俺だけのもの~一途な御曹司のほとばしる独占愛


――そういえば、昨日は飲み過ぎったのだった。

「なにやってんの、百音ちゃん」

ホテルの壁で頭を打ちつけたあと、ぼんやりとしたままだった私に広瀬さんが笑いかけてきた。

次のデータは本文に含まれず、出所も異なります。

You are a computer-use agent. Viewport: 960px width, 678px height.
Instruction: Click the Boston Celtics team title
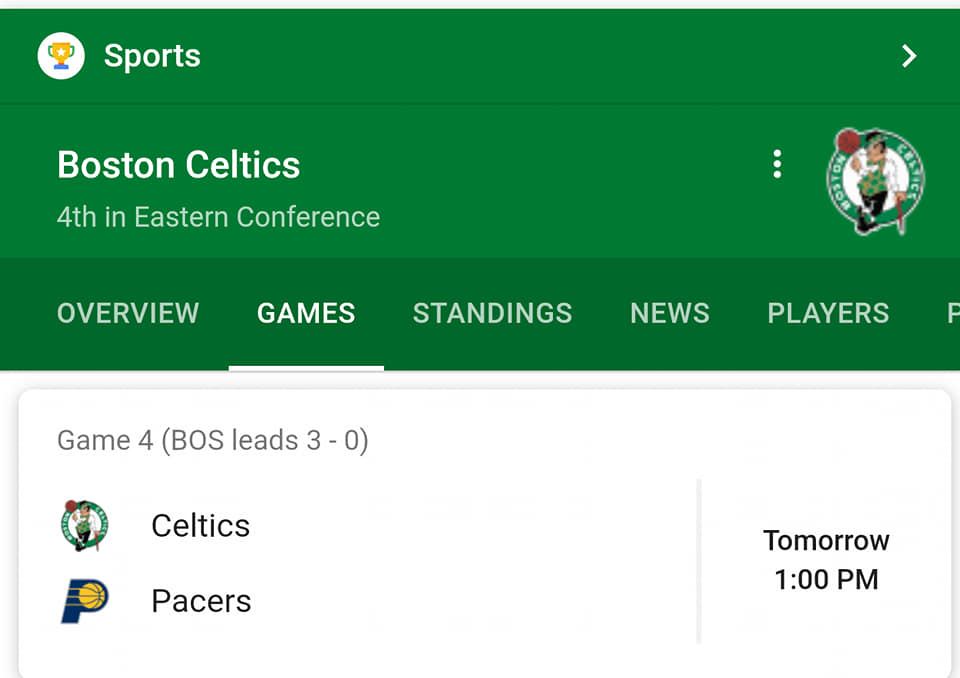(179, 165)
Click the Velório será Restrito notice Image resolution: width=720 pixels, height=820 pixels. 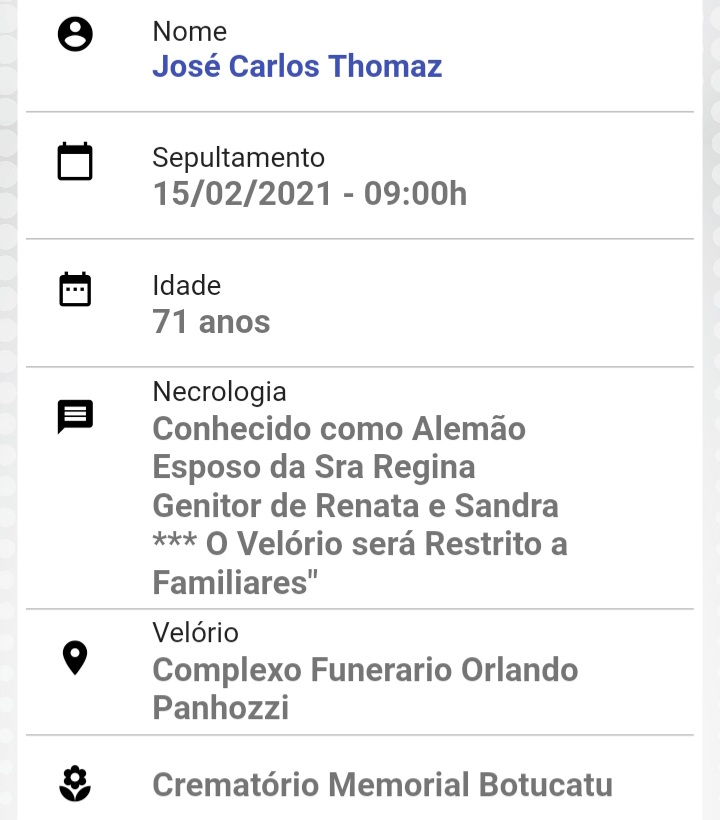pos(360,563)
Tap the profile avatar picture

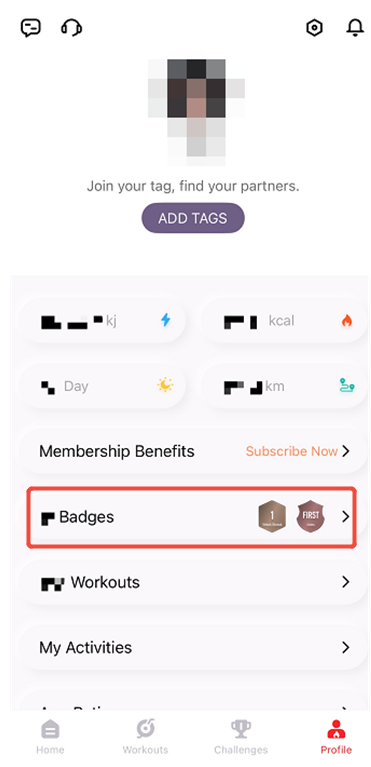pyautogui.click(x=196, y=112)
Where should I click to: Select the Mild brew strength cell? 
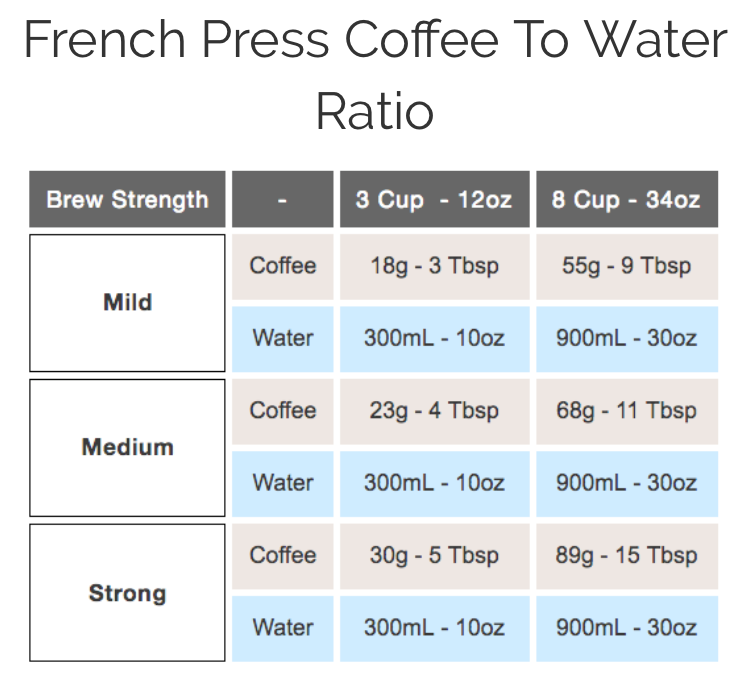[127, 302]
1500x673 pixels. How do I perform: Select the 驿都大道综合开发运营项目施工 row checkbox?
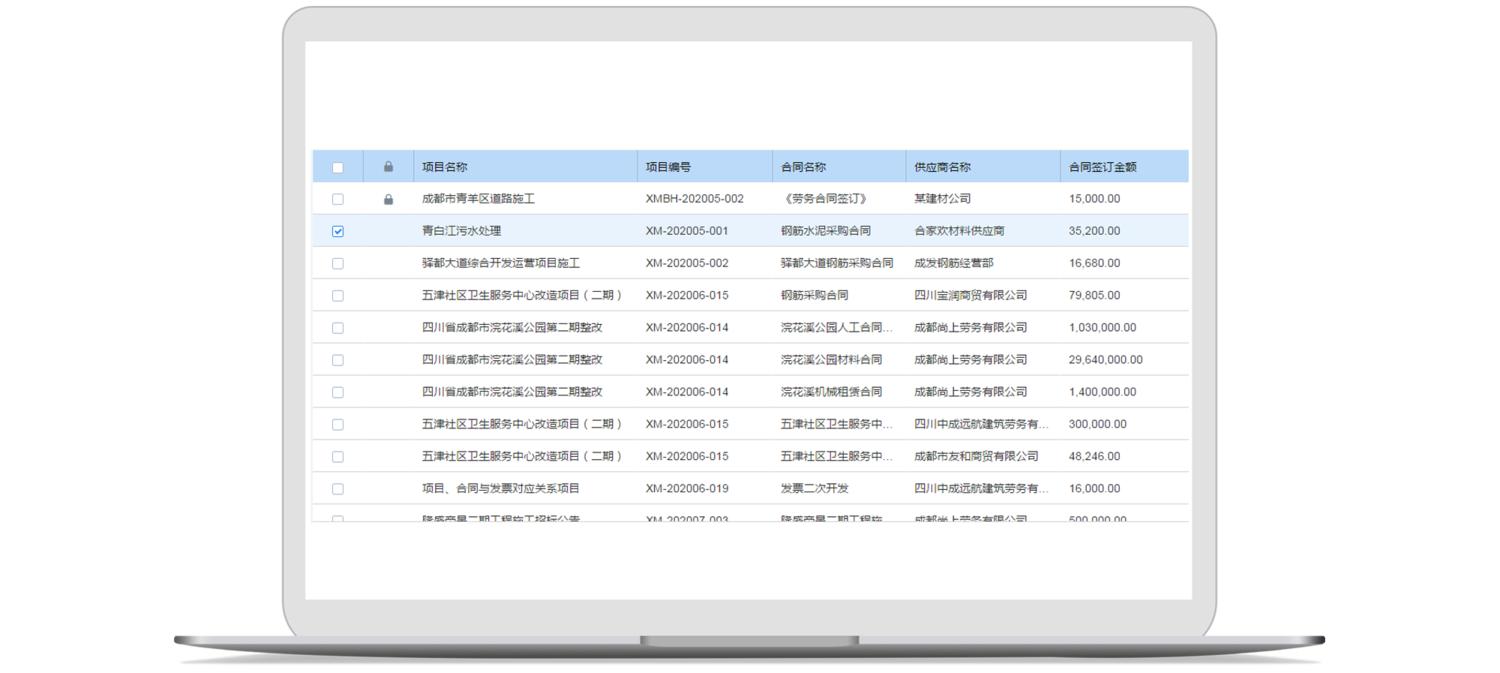point(338,263)
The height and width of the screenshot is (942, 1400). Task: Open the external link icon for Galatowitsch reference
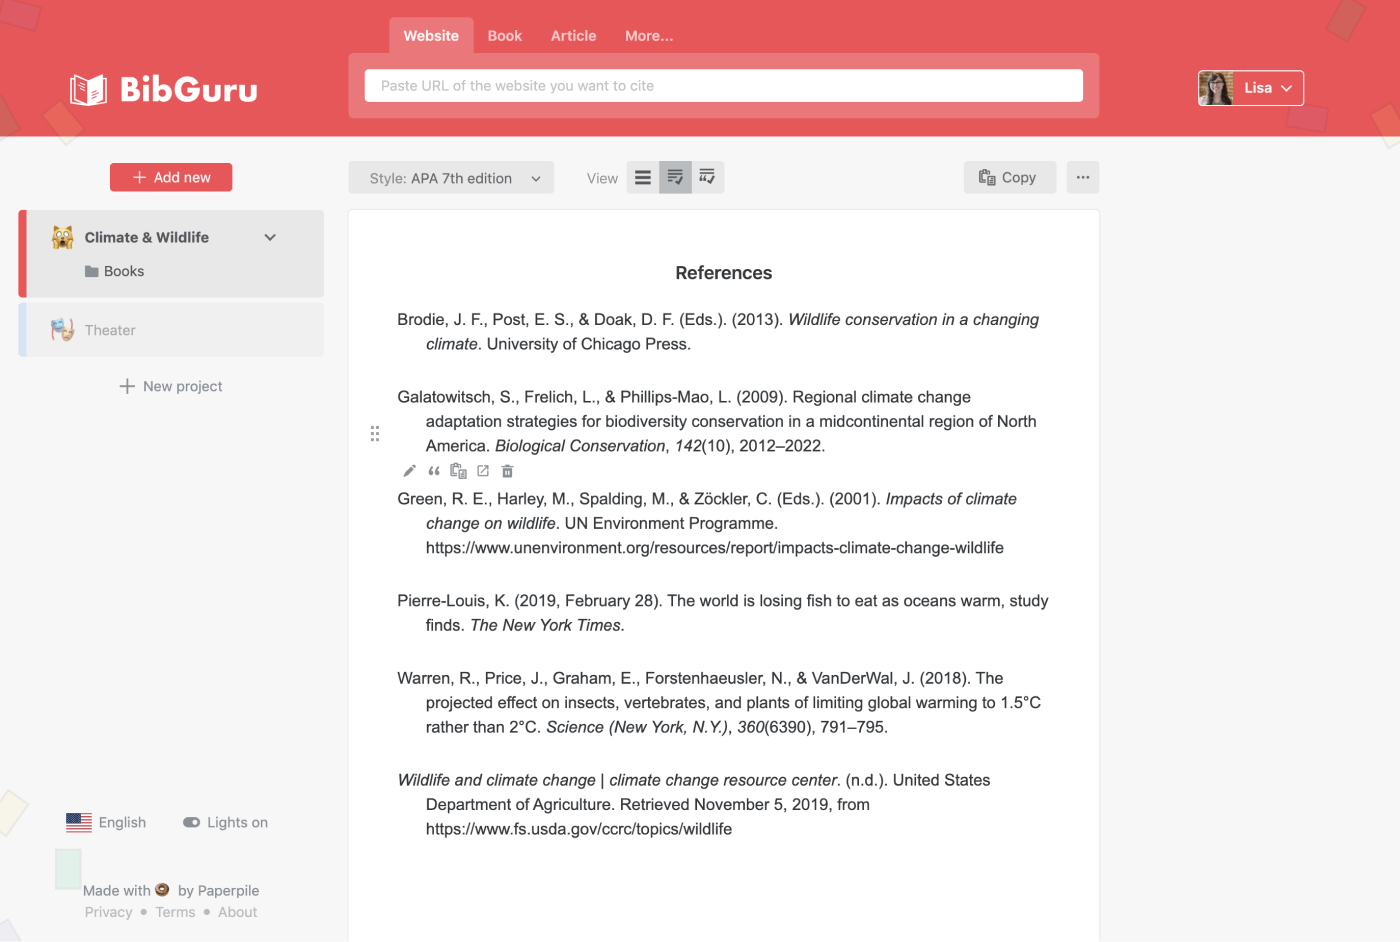[x=482, y=470]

たしかに、この眩しい笑顔は覚えている。夢の中の王子様はもう少し穏やかな感じはしたけれど。

「あ、いえ、その……昨日はご迷惑をおかけしました」

酔っぱらったことを思い出し、恥ずかしさいっぱいで頭をさげる。

「いや、いいんだけど。百音ちゃんはなんにも覚えてないの?」

「え、覚えて……?」

なにかあったっけ? なにをしたっけ? 服装の乱れもないし、ストッキングだってちゃんと履いてるのに?

目を丸くする私の顔を、広瀬さんがマジマジと覗きこんでくる。お風呂上りなのか、髪が湿っていて昨日より肌艶がいい。それに、シャンプーのいい香りがする。

「甘い、一夜を過ごしたんだけどな」

艶っぽく唇に弧を描いて、瞳を細めると、私の顎を優しく持ち上げた。

「覚えてないなら、思い出させてあげようか」

「ひ、広瀬さん……?」

うろたえる私の唇に、ゆっくりと自身の唇を寄せてくる。しかし、あと数ミリで触れてしまうというところでピタリと止まった。

「……なんてね。大丈夫、最後までしてないから」

さきほどまで醸し出していた色気はどこへいったのか。途端に太陽みたいな明るさを取り戻すと、私からあっさりと離れた。